Lindners Luxus­hochzeit: Warum die Sylt­sause nicht in die Zeit passt

Die Journalistin Franca Lehfeldt und Finanzminister Christian Lindner (FDP) heiraten auf Sylt.

Die Journalistin Franca Lehfeldt und Finanzminister Christian Lindner (FDP) heiraten auf Sylt.

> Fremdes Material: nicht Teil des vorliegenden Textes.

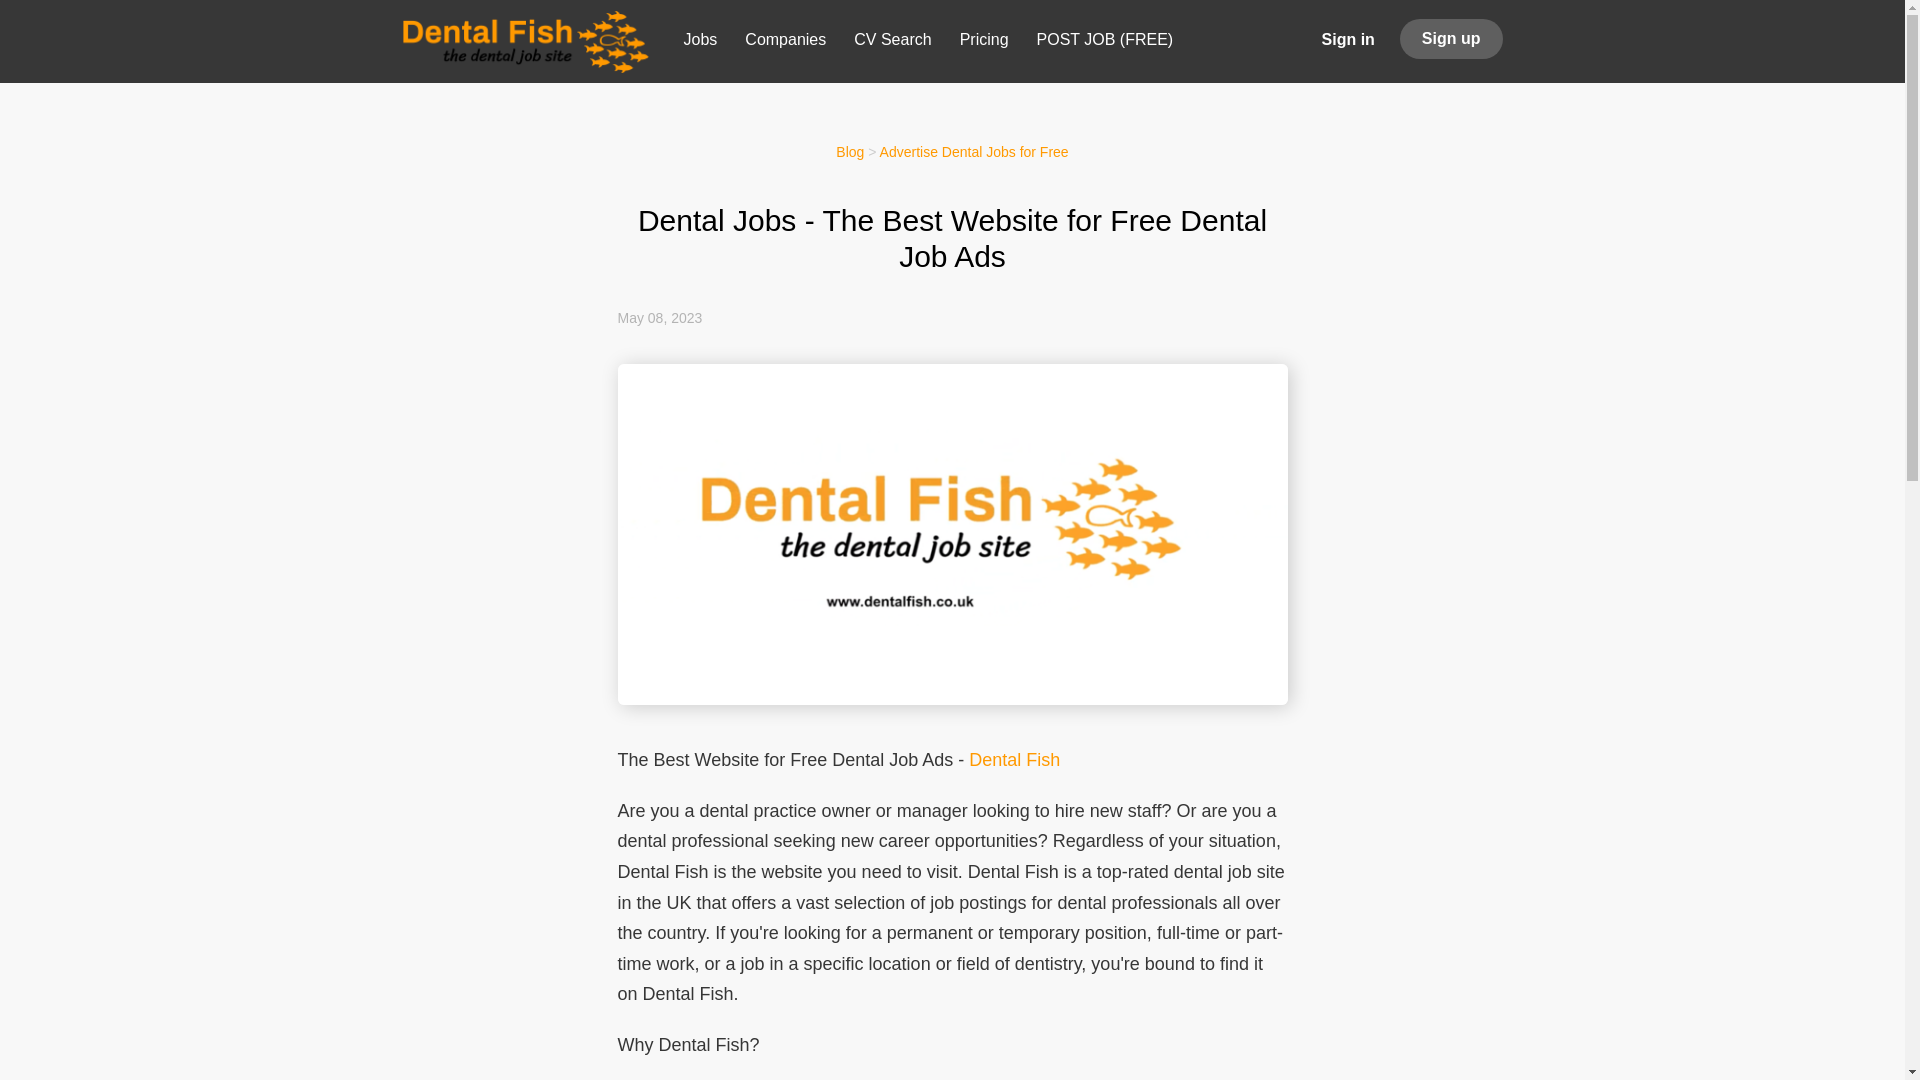  Describe the element at coordinates (784, 44) in the screenshot. I see `Companies` at that location.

Natürlich: Auch ein Bundesfinanzminister hat das Recht auf ein bisschen häusliches Glück. Christian Lindner (43) heiratet also seine Franca Lehfeldt (33). 140 Gäste feiern drei Tage lang. Man trifft sich ab Donnerstag auf Sylt. Erst erfolgt die standesamtliche Trauung durch den parteilosen Bürgermeister der Gemeinde Sylt in Keitum, meldet die Deutsche Presse-Agentur. Dann sei, so heißt es, ein Festschmaus im Restaurant Vogelkoje geplant. Am Freitag folge der Polterabend, am Samstag die kirchliche Trauung in der evangelischen Kirche St. Severin mit Luxusmahl im Society-Lokal Sansibar. So weit, so privat, gewiss doch.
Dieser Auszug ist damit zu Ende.